An de grâce 1492. Les rois Isabelle de Castille et Ferdinand d’Aragon décident de financer l’expédition de Christophe Colomb. Son projet fou de rejoindre les Indes par l’ouest a déjà essuyé plusieurs refus. Il a pourtant étudié les écrits grecs qui prouvent que la Terre est bien ronde. Et puis, il faut bien remplacer la fastidieuse route des épices inaugurée par Marco Polo deux siècles auparavant mais impossible d’accès depuis la prise de Constantinople une quarantaine d’années plus tôt…

A bord de la Pinta, le navigateur largue les amarres en compagnie de son fidèle équipage, habitué aux imprévus et aux tempêtes violentes. Guidé par les portulans, les premières cartes marines, il rejoint les Canaries avant d’entreprendre un long périple par l’ouest qui le mènera vers certaines îles d’Amérique, bien loin de son projet initial…

Ce que l’histoire ne précise pas, c’est qu’un rival de notre héros, Bartolomeu Dias, a saboté ses plans. Fier d’avoir découvert une nouvelle route vers les Indes par le Cap de Bonne Espérance, il pressent que Christophe Colomb va lui arracher la vedette et décide de modifier ses cartes de navigation. Sans son intervention, l’image de notre monde aurait pu prendre une autre tournure…

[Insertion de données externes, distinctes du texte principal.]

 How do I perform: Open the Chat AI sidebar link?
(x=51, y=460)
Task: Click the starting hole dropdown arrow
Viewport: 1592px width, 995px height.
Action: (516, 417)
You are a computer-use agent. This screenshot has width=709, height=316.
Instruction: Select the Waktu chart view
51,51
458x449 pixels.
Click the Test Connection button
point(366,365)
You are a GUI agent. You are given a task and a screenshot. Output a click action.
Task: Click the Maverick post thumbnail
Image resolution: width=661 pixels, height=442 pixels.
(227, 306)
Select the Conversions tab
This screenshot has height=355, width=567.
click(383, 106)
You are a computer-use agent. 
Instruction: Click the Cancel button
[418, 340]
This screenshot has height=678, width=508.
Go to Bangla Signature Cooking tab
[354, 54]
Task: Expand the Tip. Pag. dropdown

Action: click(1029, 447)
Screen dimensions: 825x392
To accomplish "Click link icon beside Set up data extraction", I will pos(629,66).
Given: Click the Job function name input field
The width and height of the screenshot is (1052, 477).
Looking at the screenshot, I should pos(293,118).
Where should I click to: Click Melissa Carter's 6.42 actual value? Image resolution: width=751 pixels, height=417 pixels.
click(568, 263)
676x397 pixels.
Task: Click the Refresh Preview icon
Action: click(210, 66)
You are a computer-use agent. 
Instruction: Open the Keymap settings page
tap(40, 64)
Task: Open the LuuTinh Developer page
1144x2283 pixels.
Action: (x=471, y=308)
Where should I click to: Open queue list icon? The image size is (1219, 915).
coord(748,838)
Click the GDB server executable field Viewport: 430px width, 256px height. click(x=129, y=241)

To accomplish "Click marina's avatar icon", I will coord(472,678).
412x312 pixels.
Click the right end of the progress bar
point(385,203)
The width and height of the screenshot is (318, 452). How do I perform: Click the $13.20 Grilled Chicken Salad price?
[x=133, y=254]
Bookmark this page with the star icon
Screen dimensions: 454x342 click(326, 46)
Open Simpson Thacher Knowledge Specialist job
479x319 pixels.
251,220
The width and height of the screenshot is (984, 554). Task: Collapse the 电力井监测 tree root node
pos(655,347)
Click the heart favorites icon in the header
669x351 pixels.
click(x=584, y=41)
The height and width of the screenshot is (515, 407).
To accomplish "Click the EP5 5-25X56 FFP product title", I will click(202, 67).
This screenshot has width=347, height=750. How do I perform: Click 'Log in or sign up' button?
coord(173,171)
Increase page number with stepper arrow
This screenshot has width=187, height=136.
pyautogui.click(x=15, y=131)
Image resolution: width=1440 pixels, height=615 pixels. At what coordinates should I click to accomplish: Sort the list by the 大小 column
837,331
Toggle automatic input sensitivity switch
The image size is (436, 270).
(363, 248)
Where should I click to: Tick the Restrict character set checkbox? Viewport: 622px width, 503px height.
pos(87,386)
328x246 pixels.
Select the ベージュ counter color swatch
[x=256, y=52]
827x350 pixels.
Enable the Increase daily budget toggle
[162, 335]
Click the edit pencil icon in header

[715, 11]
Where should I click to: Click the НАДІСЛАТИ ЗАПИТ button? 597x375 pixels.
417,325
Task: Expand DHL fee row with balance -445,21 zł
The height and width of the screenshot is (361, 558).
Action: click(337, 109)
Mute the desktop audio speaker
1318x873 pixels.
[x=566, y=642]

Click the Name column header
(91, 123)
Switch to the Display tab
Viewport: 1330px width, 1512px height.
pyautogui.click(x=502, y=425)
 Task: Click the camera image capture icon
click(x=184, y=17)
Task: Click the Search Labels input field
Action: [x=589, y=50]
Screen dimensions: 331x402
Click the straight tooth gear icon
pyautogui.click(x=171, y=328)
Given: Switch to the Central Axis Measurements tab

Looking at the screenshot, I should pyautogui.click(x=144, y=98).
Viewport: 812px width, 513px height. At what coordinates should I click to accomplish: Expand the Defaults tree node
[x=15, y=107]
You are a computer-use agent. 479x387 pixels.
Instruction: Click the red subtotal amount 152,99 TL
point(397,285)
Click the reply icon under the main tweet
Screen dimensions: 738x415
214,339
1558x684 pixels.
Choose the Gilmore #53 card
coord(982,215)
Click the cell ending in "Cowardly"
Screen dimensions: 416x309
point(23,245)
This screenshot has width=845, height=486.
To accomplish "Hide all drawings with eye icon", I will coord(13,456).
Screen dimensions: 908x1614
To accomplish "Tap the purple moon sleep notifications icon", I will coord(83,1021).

Laissons notre imagination refaire l’Histoire : cloué au lit à cause d’une vilaine grippe, Bartolomeu échoue dans ses plans et laisse Christophe Colomb rejoindre les Indes par l’occident et lui voler, au passage, la vedette.

New Delhi, 2016.

Assis derrière son bureau rectangulaire, Marco Barma, premier président caucasien ayant accédé au pouvoir et symbole d’une ouverture après des années d’apartheid anti-blanc, s’inquiète. Bientôt, il lui faudra quitter cette maison jaune qu’il chérit tant car les élections approchent. Pour lui succéder, Aheli Clinti, Indienne d’âge mûr dont le mari a par le passé accédé aux plus hautes fonctions de l’état, ou Drupad Trimp, qui compte ses roupies par milliards et dont les aspirations sont davantage esthétiques qu’éthiques. Les scores restent serrés malgré des discours différents et les urnes trancheront dans quelques mois. La communauté internationale s’inquiète du sort que pourraient subir certains après l’un ou l’autre vote. Marco a accordé sa confiance à Aheli, même si, par le passé, leurs avis ont parfois divergé. Heureusement, le statut de femme de cette prétendante au poste lui confère une sacrée avance sur son adversaire.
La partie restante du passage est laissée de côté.